Starting at the line that contains "The width and" and continuing through the end of the listing, write out every line again, requests included, and adjust the answer coordinates by adding -87 to each number. Leave the pictures out.

:: THE RECORDS

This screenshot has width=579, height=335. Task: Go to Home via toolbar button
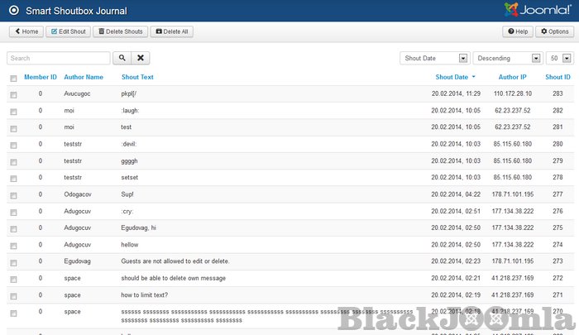click(x=26, y=31)
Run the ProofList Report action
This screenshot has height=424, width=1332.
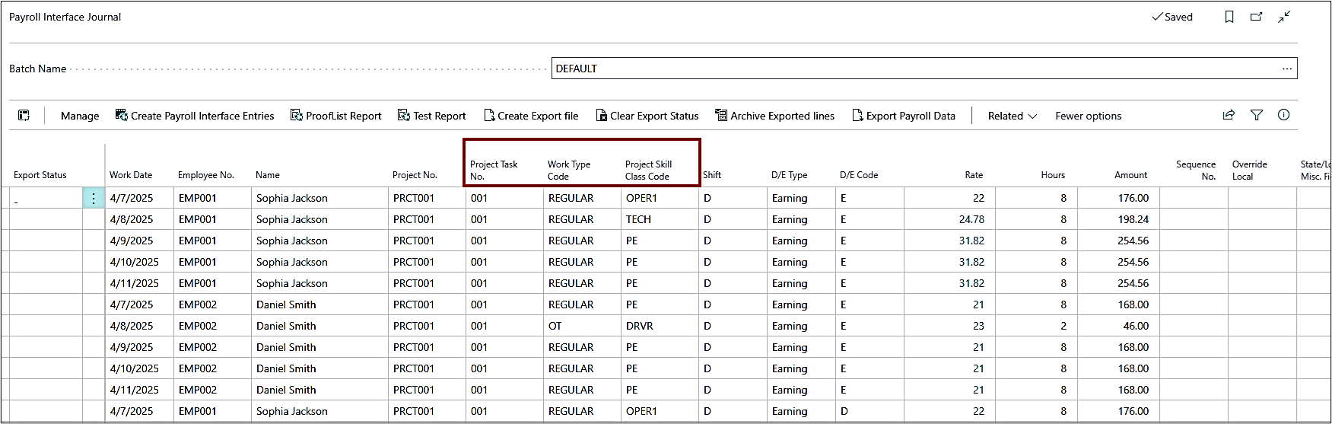336,116
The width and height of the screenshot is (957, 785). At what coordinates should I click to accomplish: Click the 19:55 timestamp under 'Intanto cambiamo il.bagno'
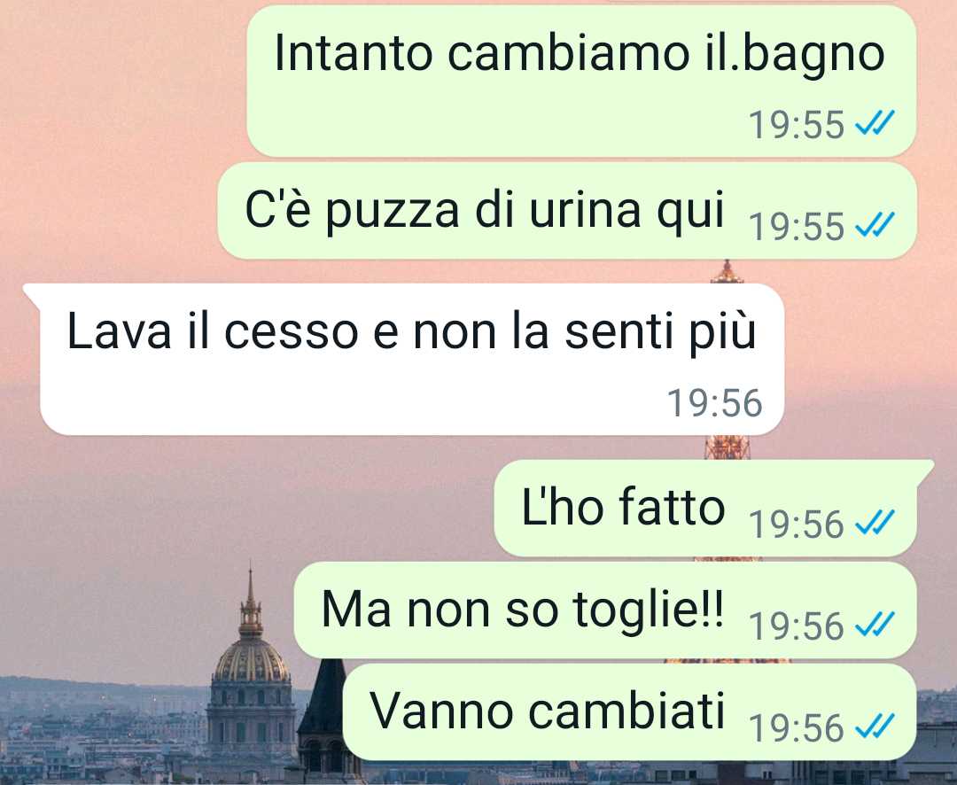(x=797, y=125)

::::

WRITTEN ANSWER
The width and height of the screenshot is (957, 785). At what coordinates should I click to accomplish: Click the 19:55 timestamp under 'Intanto cambiamo il.bagno'
(x=710, y=38)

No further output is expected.